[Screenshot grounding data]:

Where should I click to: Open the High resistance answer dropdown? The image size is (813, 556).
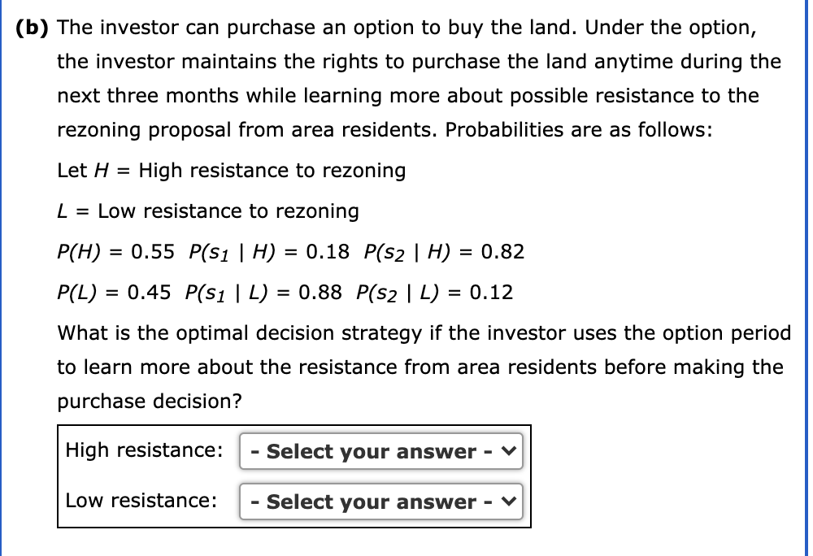(380, 452)
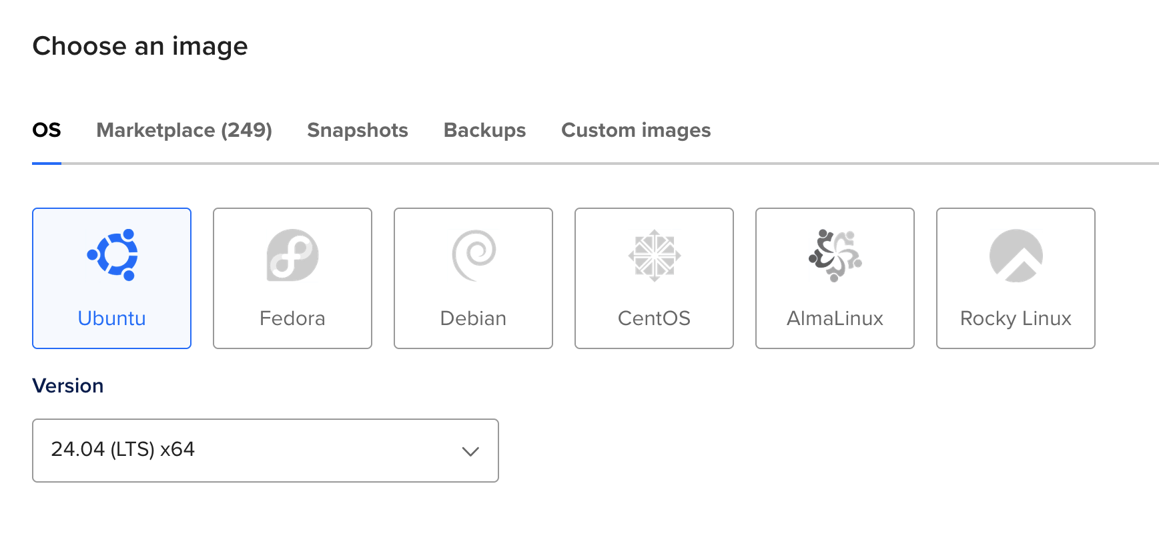Pick the Debian text label
1159x536 pixels.
click(473, 318)
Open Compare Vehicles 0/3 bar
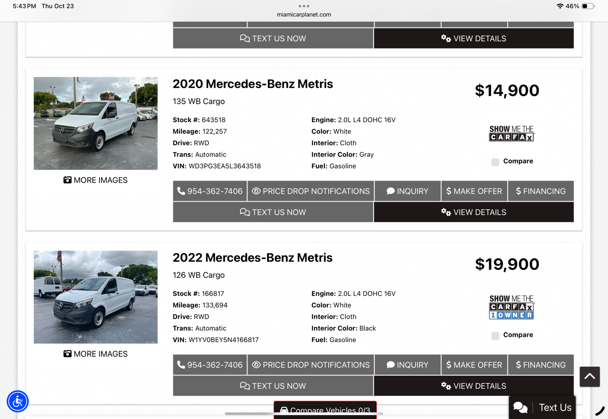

[Work order]: The entries above must be output exactly, with every image left out.

[Finished task]:
Where should I click to: Open the High resistance answer dropdown? The image size is (813, 556).
(380, 452)
Pick the Debian text label
1159x536 pixels.
click(473, 318)
Open Compare Vehicles 0/3 bar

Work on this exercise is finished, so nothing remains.